TASK PROMPT: Reproduce, without any change, every line from the very first one through the line that contains "coord(608,315)", including both.

+--

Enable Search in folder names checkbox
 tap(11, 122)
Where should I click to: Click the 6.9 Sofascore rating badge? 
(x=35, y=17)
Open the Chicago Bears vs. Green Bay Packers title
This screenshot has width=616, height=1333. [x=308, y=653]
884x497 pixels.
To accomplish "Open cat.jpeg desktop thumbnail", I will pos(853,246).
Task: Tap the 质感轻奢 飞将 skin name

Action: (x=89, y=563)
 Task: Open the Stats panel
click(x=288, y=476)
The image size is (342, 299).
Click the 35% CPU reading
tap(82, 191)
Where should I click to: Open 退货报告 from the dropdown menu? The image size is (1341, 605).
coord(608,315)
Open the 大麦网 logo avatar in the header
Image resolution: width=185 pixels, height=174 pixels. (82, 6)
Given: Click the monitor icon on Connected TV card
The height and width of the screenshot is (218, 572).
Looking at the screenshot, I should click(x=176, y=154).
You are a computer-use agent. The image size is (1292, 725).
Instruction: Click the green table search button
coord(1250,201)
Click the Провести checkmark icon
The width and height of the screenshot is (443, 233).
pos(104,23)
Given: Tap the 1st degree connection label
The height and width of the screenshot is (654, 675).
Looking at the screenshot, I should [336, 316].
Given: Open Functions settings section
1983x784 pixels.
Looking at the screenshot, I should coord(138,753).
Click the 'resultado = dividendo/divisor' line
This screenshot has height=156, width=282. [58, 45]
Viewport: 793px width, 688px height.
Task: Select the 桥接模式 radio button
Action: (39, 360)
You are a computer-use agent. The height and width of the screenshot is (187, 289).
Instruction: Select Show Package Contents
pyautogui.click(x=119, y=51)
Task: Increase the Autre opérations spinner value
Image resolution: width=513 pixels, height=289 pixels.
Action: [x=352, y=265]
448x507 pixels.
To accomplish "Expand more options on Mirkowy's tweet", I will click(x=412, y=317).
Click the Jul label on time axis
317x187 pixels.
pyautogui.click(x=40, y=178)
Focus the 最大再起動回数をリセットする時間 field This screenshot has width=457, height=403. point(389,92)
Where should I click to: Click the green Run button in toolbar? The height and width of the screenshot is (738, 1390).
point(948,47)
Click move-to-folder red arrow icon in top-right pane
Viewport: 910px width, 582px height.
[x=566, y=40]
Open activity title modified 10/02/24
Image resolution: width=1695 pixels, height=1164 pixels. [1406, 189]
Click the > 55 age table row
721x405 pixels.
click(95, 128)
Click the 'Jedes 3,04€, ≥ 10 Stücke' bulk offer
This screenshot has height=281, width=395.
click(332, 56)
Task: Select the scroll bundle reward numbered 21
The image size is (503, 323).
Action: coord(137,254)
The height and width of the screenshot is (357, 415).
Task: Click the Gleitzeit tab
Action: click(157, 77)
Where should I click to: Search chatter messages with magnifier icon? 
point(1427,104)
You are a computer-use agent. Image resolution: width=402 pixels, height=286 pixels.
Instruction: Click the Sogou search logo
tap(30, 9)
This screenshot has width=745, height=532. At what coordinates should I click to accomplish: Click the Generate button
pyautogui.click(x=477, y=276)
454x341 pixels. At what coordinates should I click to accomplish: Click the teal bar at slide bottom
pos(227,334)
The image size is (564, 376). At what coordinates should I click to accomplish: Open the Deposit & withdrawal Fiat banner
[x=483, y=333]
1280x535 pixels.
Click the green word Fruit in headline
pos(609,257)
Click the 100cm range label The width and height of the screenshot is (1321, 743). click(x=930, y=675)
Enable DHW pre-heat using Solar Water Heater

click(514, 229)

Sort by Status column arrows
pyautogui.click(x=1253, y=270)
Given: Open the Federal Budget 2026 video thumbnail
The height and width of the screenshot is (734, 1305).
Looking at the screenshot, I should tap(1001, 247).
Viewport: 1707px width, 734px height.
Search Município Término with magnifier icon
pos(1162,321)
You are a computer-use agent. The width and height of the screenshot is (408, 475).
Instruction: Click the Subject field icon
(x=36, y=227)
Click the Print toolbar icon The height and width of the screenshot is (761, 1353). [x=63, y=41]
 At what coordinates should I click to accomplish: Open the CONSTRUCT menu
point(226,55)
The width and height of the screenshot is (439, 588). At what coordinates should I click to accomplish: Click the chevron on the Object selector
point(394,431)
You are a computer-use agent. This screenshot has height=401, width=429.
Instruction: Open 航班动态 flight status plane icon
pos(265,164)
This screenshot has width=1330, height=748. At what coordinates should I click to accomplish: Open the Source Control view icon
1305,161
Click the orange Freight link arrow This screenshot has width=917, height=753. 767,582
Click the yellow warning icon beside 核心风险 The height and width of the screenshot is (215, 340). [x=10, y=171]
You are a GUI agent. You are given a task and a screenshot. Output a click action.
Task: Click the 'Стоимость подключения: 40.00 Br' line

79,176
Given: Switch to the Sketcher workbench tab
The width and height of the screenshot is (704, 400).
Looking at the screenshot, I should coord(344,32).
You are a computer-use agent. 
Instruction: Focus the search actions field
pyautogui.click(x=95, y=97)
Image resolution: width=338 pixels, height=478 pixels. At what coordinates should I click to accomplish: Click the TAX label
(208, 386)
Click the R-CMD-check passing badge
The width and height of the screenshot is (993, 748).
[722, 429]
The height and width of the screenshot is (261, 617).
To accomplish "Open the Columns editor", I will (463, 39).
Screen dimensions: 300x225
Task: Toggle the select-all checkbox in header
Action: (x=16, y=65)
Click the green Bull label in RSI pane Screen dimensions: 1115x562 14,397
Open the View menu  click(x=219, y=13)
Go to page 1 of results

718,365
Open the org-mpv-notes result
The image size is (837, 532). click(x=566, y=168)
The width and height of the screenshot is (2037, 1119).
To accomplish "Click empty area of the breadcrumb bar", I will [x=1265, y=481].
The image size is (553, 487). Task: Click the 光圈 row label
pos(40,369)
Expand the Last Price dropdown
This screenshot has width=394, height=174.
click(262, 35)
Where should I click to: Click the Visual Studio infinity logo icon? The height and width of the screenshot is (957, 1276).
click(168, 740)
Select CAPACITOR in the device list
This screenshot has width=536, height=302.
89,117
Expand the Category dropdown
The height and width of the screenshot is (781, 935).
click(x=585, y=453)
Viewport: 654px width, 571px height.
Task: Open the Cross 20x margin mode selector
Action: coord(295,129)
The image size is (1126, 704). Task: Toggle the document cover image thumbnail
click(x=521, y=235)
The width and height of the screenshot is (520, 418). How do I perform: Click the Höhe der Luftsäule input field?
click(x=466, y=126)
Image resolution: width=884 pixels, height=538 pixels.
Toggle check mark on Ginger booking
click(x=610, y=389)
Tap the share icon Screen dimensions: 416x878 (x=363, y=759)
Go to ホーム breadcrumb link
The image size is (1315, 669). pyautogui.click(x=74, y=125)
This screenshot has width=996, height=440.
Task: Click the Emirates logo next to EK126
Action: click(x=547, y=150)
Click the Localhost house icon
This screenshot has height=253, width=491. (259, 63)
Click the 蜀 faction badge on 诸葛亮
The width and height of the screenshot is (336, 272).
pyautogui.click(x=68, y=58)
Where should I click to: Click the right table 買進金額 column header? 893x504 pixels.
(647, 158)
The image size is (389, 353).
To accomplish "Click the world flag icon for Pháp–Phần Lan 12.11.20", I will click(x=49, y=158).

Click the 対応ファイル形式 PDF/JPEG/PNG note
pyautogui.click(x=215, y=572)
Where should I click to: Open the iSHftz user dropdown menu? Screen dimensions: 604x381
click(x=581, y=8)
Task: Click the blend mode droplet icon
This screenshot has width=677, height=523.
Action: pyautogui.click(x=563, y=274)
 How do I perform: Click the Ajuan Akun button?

+--

ANSWER BELOW:
Enable Search in folder names checkbox
 tap(11, 122)
Where should I click to: Click the 6.9 Sofascore rating badge? 
(x=35, y=17)
Open the Chicago Bears vs. Green Bay Packers title
This screenshot has width=616, height=1333. [x=308, y=653]
884x497 pixels.
To accomplish "Open cat.jpeg desktop thumbnail", I will pos(853,246).
Task: Tap the 质感轻奢 飞将 skin name

Action: (x=89, y=563)
 Task: Open the Stats panel
click(x=288, y=476)
The image size is (342, 299).
Click the 35% CPU reading
tap(82, 191)
Where should I click to: Open 退货报告 from the dropdown menu? The image size is (1341, 605).
coord(608,315)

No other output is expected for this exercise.